··· Textauszug ···

Gleichzeitig war die Zeit dieser »Kulturrevolution« politisch, wirtschaftlich und mental stark von der »Systemkonfrontation« im Kalten Krieg geprägt. Es liegt sogar die Vermutung nahe, dass die »Konkurrenz der Systeme« ein wesentlicher Motor dieser Kulturrevolution gewesen ist. Gleichwohl wurde dieser Wandel bislang vor allem für Industriegesellschaften westlich der Blockgrenze untersucht. Neuere Arbeiten zeigen aber, dass es ähnlichen ökonomischen, sozialen und kulturellen Wandel auch östlich des durchaus durchlässigen »Eisernen Vorhangs« gegeben hat. Deren Ergebnisse werfen neues Licht auf die Akteure dieser Revolution: Phänomene wie die »Sexuelle Revolution« wurden über lange Zeit in erster Linie der Studentenbewegung zugeschrieben – was insofern einen blinden Fleck im Osten Europas gerechtfergigt hätte, als es solche Bewegungen dort nicht gegeben hat. Einige Arbeiten zeigen aber, dass ein Wandel sexueller und sozialer Verhaltensweisen und Orientierungen bereits vorher und ausserhalb studentischer Milieus eingesetzt hatte, was dann wiederum einen neuen Blick auf die Gesellschaften östlich und westlich der Blockgrenze eröffnet und erforderlich macht. Ebenso scheint ein direkter Vergleich zwischen der subversiven Rolle von Musik sowie der Entwicklung der Popindustrie im westlichen, einer gezähmten Jazz- und Rockmusik im Osten sinnvoll zu sein. 

Ziele des Seminars

Das Seminar führt in diesen Themenkreis und in Herangehensweisen, Quellen und Methoden einer vergleichenden Sozial- und Kulturgeschichte Europas ein. Es konzentriert sich so weit möglich auf die beiden deutschen Staaten, wirft aber auch einen Blick auf die Verhältnisse in deren Nachbarschaft, insbesondere in den USA, Frankreich, Großbritannien, Polen und der ČSSR. Da es mitunter an einschlägiger (insbesondere deutschsprachiger) Literatur mangelt, werden auch englischsprachige Titel herangezogen und Übertragbarkeit bzw. Anwendbarkeit ihrer Ergebnisse auf den deutschen Fall diskutiert. Ausserdem gewährt das Seminar Einblick in bislang unveröffentlichte bzw. noch nicht abgeschlossene Forschungen. In diesem Rahmen sollen die Studierenden lernen, Themen aus der vergleichenden Kulturgeschichte im Kalten Krieg zu entwickeln, zu kontextualisieren und zu bearbeiten.

··· Extrahierte Auflistung ···

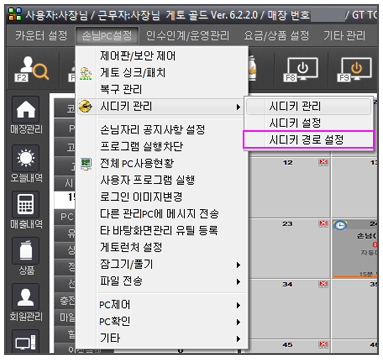Click the 상품 bottle icon in sidebar
The width and height of the screenshot is (383, 360).
(26, 251)
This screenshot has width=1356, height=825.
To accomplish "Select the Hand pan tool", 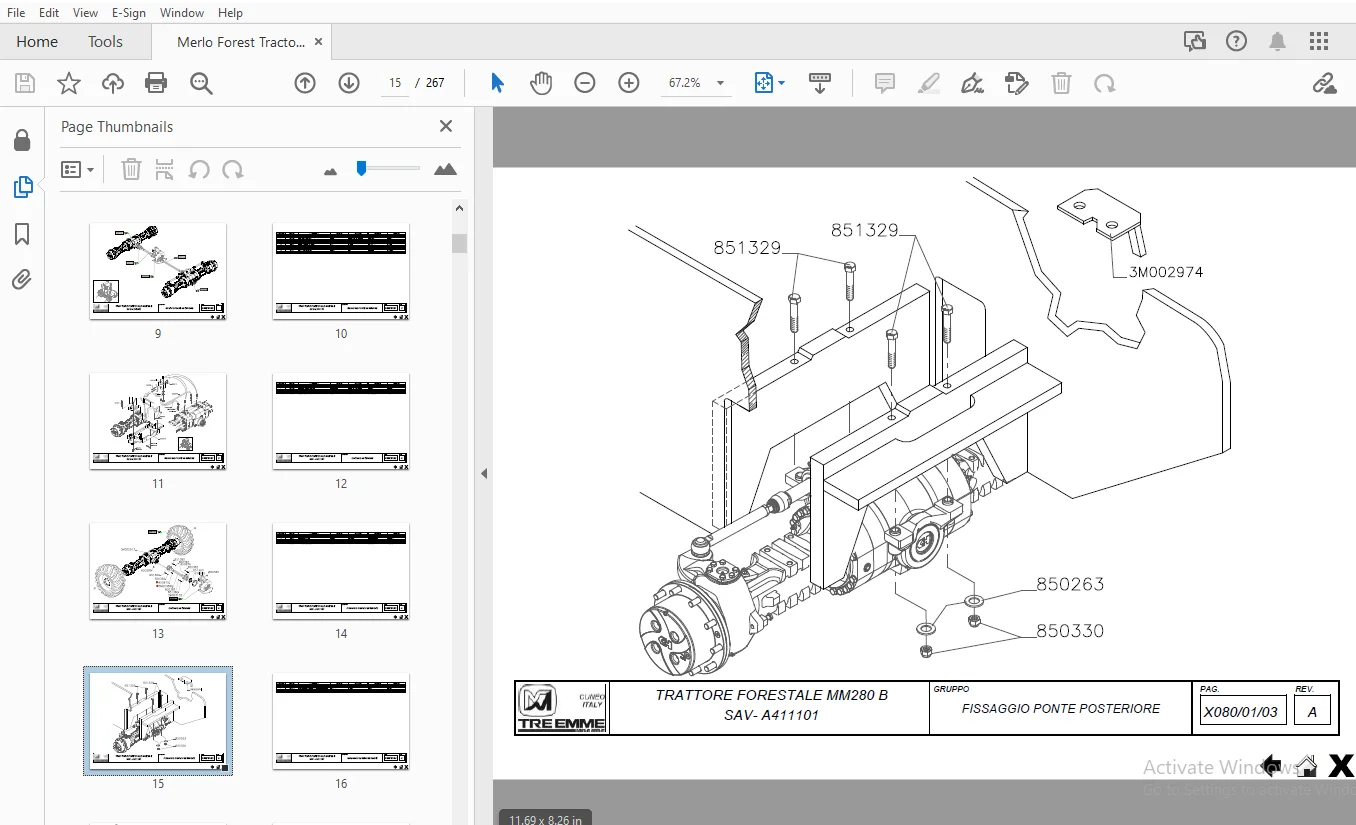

···

▶ _Aufgabe A_
Auf welche Länder außer den beiden deutschen Staaten wirft das Seminar laut dem Textauszug über die Kulturrevolution im Kalten Krieg ebenfalls einen Blick?
▶ _Aufgabe B_
Führe bitte den Textauszug über die Kulturrevolution im Kalten Krieg im Anschluss an seinen letzten Satz fort.
Die Auflistung wird hier nicht gebraucht.

▶ _Antwort A_
Auf die USA, Frankreich, Großbritannien, Polen und die ČSSR.

▶ _Antwort B_
Erwartet werden regelmäßige und aktive Teilnahme am Seminar einschließlich der Lektüre bereitgestellter Texte und Beiträge zur Diskussion sowie ein eigenes Referat mit anschließender Verschriftlichung (nach Absprache). 

Einführende Literatur:

Es wird dringend empfohlen, vor dem bzw. im Laufe des Seminars einen ausführlichen Blick in die angegebenen Bücher zu tun, um sich einen Eindruck von den dort behandelten Themen bzw. der je gewählten Herangehensweise zu verschaffen.

Gesamtdarstellungen der Kulturgeschichte der BRD und DDR

Gerd Dietrich, Kulturgeschichte der DDR, 3 Bde., Göttingen 2018.

Hans-Ulrich Wehler, Deutsche Gesellschaftsgeschichte. Bundesrepublik und DDR 1949-1990, München 2008.

Axel Schildt/Detlef Siegfried, Deutsche Kulturgeschichte. Die Bundesrepublik von 1945 bis zur Gegenwart, München 2009.

Einzelfragen: Alltag, Musik, Sexualität

Uta Poiger, Jazz, Rock and Rebels. Cold War Politics and American Culture in a Divided Germany, Berkeley 2000. 

Bodo Mrozek, Jugend – Pop – Kultur. Eine transnationale Geschichte, Frankfurt/M. 2019.

Sybille Steinbacher, Wie der Sex nach Deutschland kam. Der Kampf um Sittlichkeit und Anstand in der frühen Bundesrepublik, München 2011.

Ulrike Heider, Vögeln ist schön. Die Sexrevolte von 1968 und was von ihr bleibt, Berlin 2014.

Carola Sachse, Der Hausarbeitstag. Gerechtigkeit und Gleichberechtigung in Ost und West 1939-1994, Göttingen 2002.

Kontextualisierungen

Jeremi Suri, Power and Protest. Global Revolution and the Rise of Detente, Cambridge/Mass. 2003.

William Jay Risch (Hrsg.), Youth and Rock in the Soviet Bloc. Youth Cultures, Music, and the State in Russia and Eastern Europe, Lanham 2015.